Given 9 parameters, 100% schema coverage, no output schema, the description covers key behavioral aspects: caching, error handling, pagination, plan restrictions, and sibling differentiation. It lacks explicit return value structure but lists returned fields in the first sentence, which is sufficient for a read-only list tool.

Complex tools with many parameters or behaviors need more documentation. Simple tools need less. This dimension scales expectations accordingly.

Parameters4/5

Does the description clarify parameter syntax, constraints, interactions, or defaults beyond what the schema provides?

Schema coverage is 100% with descriptions for all 9 parameters. The description adds meaning beyond schema: default limit behavior, cursor staleness reset, fields whitelist as array, supported filter keys, refresh cache bypass, verbose mode, and optional filter queries. This enriches parameter understanding beyond the schema alone.

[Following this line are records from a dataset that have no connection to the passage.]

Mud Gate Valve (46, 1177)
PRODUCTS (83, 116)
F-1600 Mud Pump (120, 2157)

Input schemas describe structure but not intent. Descriptions should explain non-obvious parameter relationships and valid value ranges.

Purpose5/5

Does the description clearly state what the tool does and how it differs from similar tools?

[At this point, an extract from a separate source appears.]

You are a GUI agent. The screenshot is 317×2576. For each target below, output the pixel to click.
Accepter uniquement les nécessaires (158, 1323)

The description clearly states it returns 'instance-wide configuration audit logs as paginated skeletons' with specific fields listed. It distinguishes itself from the sibling tool 'get_ticket_audits' by specifying that this tool is for admin-config changes only, not ticket-level changes, making purpose and scope unambiguous.

Agents choose between tools based on descriptions. A clear purpose with a specific verb and resource helps agents select the right tool.

Usage Guidelines5/5

Does the description explain when to use this tool, when not to, or what alternatives exist?

Explicitly says when to use the alternative 'get_ticket_audits' for ticket-level changes. Details plan-gating behavior (Enterprise only, returns error on lower plans) and default limit. Provides clear context for pagination and filter usage, guiding the agent on appropriate invocation scenarios.

Agents often have multiple tools that could apply. Explicit usage guidance like "use X instead of Y when Z" prevents misuse.